* _Records for the exercise_:
>>>

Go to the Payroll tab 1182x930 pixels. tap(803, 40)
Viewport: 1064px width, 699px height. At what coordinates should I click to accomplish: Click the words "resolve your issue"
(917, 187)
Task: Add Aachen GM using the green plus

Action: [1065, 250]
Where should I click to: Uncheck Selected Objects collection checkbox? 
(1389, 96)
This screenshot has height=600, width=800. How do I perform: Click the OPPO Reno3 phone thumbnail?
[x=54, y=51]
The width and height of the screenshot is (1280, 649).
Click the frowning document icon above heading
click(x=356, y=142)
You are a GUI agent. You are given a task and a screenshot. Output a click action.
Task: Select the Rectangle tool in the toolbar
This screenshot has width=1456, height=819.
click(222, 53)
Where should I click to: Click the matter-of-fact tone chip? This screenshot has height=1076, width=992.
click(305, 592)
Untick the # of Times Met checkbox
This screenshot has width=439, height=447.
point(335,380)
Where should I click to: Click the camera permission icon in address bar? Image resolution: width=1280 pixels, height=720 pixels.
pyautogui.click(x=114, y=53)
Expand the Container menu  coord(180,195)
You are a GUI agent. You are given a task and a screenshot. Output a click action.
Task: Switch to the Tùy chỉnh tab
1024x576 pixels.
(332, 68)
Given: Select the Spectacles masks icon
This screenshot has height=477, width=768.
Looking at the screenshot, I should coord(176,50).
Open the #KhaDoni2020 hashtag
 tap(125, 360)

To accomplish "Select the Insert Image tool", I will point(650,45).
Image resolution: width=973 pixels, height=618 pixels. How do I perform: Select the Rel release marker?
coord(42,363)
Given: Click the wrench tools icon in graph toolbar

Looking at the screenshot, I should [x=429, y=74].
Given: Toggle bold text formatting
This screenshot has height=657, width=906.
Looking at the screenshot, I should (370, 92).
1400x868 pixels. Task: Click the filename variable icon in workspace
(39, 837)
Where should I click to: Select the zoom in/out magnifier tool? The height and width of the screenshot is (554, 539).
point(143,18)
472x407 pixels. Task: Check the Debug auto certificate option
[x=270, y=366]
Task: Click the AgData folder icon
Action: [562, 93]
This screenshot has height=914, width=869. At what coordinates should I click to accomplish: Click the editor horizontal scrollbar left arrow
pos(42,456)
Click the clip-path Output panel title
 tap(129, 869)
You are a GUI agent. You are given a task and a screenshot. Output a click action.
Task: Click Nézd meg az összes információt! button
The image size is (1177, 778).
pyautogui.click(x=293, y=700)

<<<

* _Directive_:
Please retype the entries word for word, starting at the very beginning of the entries and ending at the line that contains "Action: [1065, 250]", with both ends included.

* _Answer in full_:
Go to the Payroll tab 1182x930 pixels. tap(803, 40)
Viewport: 1064px width, 699px height. At what coordinates should I click to accomplish: Click the words "resolve your issue"
(917, 187)
Task: Add Aachen GM using the green plus

Action: [1065, 250]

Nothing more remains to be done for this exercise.